How To Choose A Life Partner | Abundant Not Scarce | Requite Love

How To Choose A Life Partner: ‘We’re all a little weird. And life is a little weird. And when we find someone whose weirdness is compatible with ours, we join up with them and fall into mutually satisfying weirdness—and call it love-true love.’ – Robert Fulghum, True Love.

Our perfect one is not just one person, many people out there could be our perfect one if we are willing to put in the hard work to achieve that goal.

To a frustrated single person looking at a lovely couple, life can always feel like an upward staircase of accomplished dreams and an array of achieved goals all the way up the ladder. It is not always as rosy as couples often like to display it.
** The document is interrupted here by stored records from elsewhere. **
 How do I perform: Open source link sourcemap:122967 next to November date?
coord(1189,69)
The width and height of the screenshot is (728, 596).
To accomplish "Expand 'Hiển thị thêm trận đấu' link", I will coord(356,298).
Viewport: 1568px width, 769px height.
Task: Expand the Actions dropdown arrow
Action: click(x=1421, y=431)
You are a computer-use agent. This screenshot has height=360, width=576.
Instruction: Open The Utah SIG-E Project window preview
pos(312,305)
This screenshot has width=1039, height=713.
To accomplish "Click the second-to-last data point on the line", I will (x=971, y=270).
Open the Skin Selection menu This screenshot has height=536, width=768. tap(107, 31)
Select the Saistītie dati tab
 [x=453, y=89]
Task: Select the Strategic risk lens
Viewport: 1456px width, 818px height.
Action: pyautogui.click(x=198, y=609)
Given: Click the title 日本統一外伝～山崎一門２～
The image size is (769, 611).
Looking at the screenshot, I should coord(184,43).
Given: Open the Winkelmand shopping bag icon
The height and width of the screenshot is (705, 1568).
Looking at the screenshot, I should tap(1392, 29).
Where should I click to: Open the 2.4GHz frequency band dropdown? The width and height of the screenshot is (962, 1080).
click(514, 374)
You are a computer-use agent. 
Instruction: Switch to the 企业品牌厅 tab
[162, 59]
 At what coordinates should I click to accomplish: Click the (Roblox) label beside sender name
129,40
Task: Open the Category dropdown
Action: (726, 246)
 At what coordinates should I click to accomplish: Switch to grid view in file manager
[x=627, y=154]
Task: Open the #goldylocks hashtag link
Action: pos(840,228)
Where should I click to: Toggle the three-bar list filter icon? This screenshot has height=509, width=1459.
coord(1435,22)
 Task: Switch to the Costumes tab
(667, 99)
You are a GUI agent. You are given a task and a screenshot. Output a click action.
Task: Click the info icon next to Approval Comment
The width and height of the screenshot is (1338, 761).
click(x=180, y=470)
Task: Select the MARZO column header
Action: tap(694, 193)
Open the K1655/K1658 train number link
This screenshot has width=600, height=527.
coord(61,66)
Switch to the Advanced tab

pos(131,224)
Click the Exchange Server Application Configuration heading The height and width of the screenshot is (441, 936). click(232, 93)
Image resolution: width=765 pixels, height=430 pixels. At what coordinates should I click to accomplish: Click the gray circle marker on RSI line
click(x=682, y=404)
In every achieved dream, goal, or accomplishment that was done by both of them, there is a series of failures, misunderstandings, financial constraints, and sometimes heartaches.

This is the primary reason why you shouldn’t run towards the first partner that takes notice. You should give yourself a little bit of time and great consideration to pick your candidate from the menu out of the many that approached you. Single people should actually consider themselves in a neutral or fairly hopeful position, compared to what their situation could be.

You need to do a lot of soul searching and realize that you do not have to make a choice immediately. There should be no urgency. Savor some moments to let time feel worth existing. Thinking about how overwhelmingly important it is to pick the right life partner is like thinking about how huge the universe really is or how terrifying death really is—it’s too intense to internalize the reality of it, so we just don’t think about it that hard and remain in slight denial about the magnitude of the situation.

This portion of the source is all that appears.